» **Task description**
Write out exactly the lines of the entries below from the one holding "Samoa (33, 2366)" to the one holding "Приглашаем безработных граждан", inclusive, and leave out all other lines.

» **Records to use**
------

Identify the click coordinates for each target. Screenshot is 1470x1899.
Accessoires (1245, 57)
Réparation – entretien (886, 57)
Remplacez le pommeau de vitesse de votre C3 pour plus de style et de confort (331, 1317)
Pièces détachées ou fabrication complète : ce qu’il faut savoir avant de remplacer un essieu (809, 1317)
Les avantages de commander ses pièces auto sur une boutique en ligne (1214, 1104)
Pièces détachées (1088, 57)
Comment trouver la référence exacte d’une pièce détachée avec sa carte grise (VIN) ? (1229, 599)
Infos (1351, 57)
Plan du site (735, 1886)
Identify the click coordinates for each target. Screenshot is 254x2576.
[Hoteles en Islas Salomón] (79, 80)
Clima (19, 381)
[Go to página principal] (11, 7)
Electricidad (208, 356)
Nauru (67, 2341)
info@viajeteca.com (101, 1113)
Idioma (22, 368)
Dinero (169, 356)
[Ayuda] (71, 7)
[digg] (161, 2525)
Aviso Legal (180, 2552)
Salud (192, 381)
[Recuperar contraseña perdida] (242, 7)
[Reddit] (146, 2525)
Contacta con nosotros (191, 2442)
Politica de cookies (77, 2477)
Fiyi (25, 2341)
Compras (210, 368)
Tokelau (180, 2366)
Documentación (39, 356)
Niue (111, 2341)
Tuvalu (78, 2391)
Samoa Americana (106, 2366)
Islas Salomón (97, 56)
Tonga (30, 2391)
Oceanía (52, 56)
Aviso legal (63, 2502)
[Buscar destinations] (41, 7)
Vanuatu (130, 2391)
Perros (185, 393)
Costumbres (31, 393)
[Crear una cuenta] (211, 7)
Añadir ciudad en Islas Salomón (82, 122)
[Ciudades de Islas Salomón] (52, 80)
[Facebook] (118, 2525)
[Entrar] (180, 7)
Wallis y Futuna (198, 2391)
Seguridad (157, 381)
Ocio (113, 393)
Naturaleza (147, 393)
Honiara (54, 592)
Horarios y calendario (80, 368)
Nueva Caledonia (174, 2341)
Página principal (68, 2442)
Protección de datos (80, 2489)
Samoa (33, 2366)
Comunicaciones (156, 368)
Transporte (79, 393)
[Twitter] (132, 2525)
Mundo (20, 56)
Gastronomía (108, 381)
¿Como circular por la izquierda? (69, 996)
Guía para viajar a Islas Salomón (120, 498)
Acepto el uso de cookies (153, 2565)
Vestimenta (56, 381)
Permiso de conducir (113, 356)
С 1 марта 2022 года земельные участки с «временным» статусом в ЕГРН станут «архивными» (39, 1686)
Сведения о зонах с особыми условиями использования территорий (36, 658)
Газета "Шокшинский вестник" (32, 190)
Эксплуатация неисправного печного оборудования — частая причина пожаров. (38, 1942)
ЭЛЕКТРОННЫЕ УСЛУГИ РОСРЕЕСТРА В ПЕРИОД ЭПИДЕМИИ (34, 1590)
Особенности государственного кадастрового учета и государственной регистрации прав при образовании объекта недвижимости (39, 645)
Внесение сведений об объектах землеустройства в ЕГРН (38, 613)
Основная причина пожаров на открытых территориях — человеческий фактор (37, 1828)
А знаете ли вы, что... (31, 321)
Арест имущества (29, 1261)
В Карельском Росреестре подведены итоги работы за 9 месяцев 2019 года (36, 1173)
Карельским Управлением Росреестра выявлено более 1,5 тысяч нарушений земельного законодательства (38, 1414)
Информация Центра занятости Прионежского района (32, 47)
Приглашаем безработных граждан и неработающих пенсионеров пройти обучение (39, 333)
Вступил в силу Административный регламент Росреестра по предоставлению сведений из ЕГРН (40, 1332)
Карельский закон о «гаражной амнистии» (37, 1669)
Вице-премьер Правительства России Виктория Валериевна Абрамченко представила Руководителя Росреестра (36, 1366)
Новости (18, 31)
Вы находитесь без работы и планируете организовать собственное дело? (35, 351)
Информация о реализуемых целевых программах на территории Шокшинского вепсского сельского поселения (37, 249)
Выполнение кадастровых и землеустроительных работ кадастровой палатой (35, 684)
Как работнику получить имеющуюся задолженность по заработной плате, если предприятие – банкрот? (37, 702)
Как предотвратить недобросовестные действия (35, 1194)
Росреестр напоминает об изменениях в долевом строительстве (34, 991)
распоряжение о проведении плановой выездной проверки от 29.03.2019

------

» **Result of the exercise**
Samoa (33, 2366)
Comunicaciones (156, 368)
Transporte (79, 393)
[Twitter] (132, 2525)
Mundo (20, 56)
Gastronomía (108, 381)
¿Como circular por la izquierda? (69, 996)
Guía para viajar a Islas Salomón (120, 498)
Acepto el uso de cookies (153, 2565)
Vestimenta (56, 381)
Permiso de conducir (113, 356)
С 1 марта 2022 года земельные участки с «временным» статусом в ЕГРН станут «архивными» (39, 1686)
Сведения о зонах с особыми условиями использования территорий (36, 658)
Газета "Шокшинский вестник" (32, 190)
Эксплуатация неисправного печного оборудования — частая причина пожаров. (38, 1942)
ЭЛЕКТРОННЫЕ УСЛУГИ РОСРЕЕСТРА В ПЕРИОД ЭПИДЕМИИ (34, 1590)
Особенности государственного кадастрового учета и государственной регистрации прав при образовании объекта недвижимости (39, 645)
Внесение сведений об объектах землеустройства в ЕГРН (38, 613)
Основная причина пожаров на открытых территориях — человеческий фактор (37, 1828)
А знаете ли вы, что... (31, 321)
Арест имущества (29, 1261)
В Карельском Росреестре подведены итоги работы за 9 месяцев 2019 года (36, 1173)
Карельским Управлением Росреестра выявлено более 1,5 тысяч нарушений земельного законодательства (38, 1414)
Информация Центра занятости Прионежского района (32, 47)
Приглашаем безработных граждан и неработающих пенсионеров пройти обучение (39, 333)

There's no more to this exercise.